Where, $ D $ is the determinant of the matrix that consists of the coefficients of the variables in the equations
$ D=$ $\left| \begin{matrix}
1 & 1 & 1 \\
3 & 4 & -7 \\
2 & -1 & 3 \\
\end{matrix} \right|$
${{D}_{x}}$, acts as determinant in the numerator which is obtained by replacing the x coefficient in D with the right side of the equation having the constants.
${{D}_{x}}=$ $\left| \begin{matrix}
6 & 1 & 1 \\
1 & 4 & -7 \\
5 & -1 & 3 \\
\end{matrix} \right|$
${{D}_{y}}$, acts as determinant in the numerator which is obtained by replacing the y coefficient in D with the right side of the equation having the constants.
${{D}_{y}}=$ $\left| \begin{matrix}
1 & 6 & 1 \\
3 & 1 & -7 \\
2 & 5 & 3 \\
\end{matrix} \right|$
${{D}_{z}}$, acts as determinant in the numerator which is obtained by replacing the z coefficient in D with the right side of the equation having the constants.

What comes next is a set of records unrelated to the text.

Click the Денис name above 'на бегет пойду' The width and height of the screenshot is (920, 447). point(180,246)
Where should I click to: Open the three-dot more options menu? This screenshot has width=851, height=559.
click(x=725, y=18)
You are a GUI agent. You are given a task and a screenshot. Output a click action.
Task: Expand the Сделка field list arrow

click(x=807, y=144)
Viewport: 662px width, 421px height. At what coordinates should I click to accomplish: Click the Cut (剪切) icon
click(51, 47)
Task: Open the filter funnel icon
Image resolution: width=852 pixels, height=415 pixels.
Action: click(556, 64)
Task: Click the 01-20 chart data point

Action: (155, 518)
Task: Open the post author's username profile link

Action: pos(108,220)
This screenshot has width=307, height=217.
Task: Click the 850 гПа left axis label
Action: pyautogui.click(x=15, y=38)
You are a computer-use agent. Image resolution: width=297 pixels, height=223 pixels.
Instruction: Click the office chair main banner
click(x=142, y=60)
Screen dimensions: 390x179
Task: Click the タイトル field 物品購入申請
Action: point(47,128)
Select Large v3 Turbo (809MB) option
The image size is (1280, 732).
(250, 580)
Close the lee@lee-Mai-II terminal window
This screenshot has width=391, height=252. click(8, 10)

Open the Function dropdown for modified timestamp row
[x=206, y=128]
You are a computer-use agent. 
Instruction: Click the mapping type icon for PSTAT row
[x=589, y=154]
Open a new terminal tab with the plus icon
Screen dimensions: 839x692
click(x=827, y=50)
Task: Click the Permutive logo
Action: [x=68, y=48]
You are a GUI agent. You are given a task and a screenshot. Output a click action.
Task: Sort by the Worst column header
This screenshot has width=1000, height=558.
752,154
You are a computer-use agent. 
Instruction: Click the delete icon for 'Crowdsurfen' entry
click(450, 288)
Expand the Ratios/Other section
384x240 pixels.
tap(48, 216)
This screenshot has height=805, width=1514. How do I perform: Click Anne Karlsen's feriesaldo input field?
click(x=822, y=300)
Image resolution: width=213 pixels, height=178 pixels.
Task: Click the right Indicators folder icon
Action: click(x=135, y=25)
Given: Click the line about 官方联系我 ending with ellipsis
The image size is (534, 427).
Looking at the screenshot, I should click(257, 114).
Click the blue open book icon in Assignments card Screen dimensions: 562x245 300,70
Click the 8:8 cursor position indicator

${{D}_{z}}=$ $\left| \begin{matrix}
1 & 1 & 6 \\
3 & 4 & 1 \\
2 & -1 & 5 \\
\end{matrix} \right|$.
Solve the four determinants and compute the value of D as given below:
$\begin{align}
& D=\left| \begin{matrix}
1 & 1 & 1 \\
3 & 4 & -7 \\
2 & -1 & 3 \\
\end{matrix} \right| \\
& =1\left\{ 4\left( 3 \right)-\left( \left( -1 \right)\left( -7 \right) \right) \right\}-1\left\{ 3\left( 3 \right)-2\left( -7 \right) \right\}+1\left\{ 3\left( -1 \right)-2\left( 4 \right) \right\} \\
& =\left( 12-7 \right)-\left( 9+14 \right)+\left( -3-8 \right) \\
& =5-23-11 \\
& =-29
\end{align}$
Compute the value of ${{D}_{x}}$ as given below:
$\begin{align}
& {{D}_{x}}=\left| \begin{matrix}
6 & 1 & 1 \\
1 & 4 & -7 \\
5 & -1 & 3 \\
\end{matrix} \right| \\
& =6\left\{ 4\left( 3 \right)-\left( -1 \right)\left( -7 \right) \right\}-1\left( 1\left( 3 \right)-5\left( -7 \right) \right)+1\left( 1\left( -1 \right)-5\left( 4 \right) \right) \\
& =6\left( 12-7 \right)-\left( 3+35 \right)+\left( -1-20 \right) \\
& =30-38-21 \\
& =-29
\end{align}$
Compute the value of ${{D}_{y}}$ as given below:
$\begin{align}
& {{D}_{y}}=\left| \begin{matrix}
1 & 6 & 1 \\
3 & 1 & -7 \\
2 & 5 & 3 \\
\end{matrix} \right| \\
& =1\left\{ 1\left( 3 \right)-5\left( -7 \right) \right\}-6\left\{ 3\left( 3 \right)-2\left( -7 \right) \right\}+1\left( 3\left( 5 \right)-2\left( 1 \right) \right) \\
& =\left( 3+35 \right)-6\left( 9+14 \right)+\left( 15-2 \right) \\
& =38-138+13 \\
& =-87
\end{align}$
Compute the value of ${{D}_{z}}$ as given below:
$\begin{align}
& {{D}_{z}}=\left| \begin{matrix}
1 & 1 & 6 \\
3 & 4 & 1 \\
2 & -1 & 5 \\
\end{matrix} \right| \\
& =1\left\{ 4\left( 5 \right)-\left( -1 \right)\left( 1 \right) \right\}-1\left\{ 3\left( 5 \right)-2\left( 1 \right) \right\}+6\left\{ 3\left( -1 \right)-2\left( 4 \right) \right\} \\
& =\left( 20+1 \right)-\left( 15-2 \right)+6\left( -3-8 \right) \\
& =21-13-66 \\
& =-58
\end{align}$
Put the values in the formula $ x=\frac{{{D}_{x}}}{D}$, $ y=\frac{{{D}_{y}}}{D}$, $ z=\frac{{{D}_{z}}}{D}$ to solve for x, y, and z as given below:
$\begin{align}
& x=\frac{{{D}_{x}}}{D} \\
& =\frac{-29}{-29} \\
& =1
\end{align}$
$\begin{align}
& y=\frac{{{D}_{y}}}{D} \\
& =\frac{-87}{-29} \\
& =3
\end{align}$
Then,
$\begin{align}
& z=\frac{{{D}_{z}}}{D} \\
& =\frac{-58}{-29} \\
& =2
\end{align}$
Thus, the solution of the system of equations is $\left( x,y,z \right)=\left( 1,3,2 \right)$.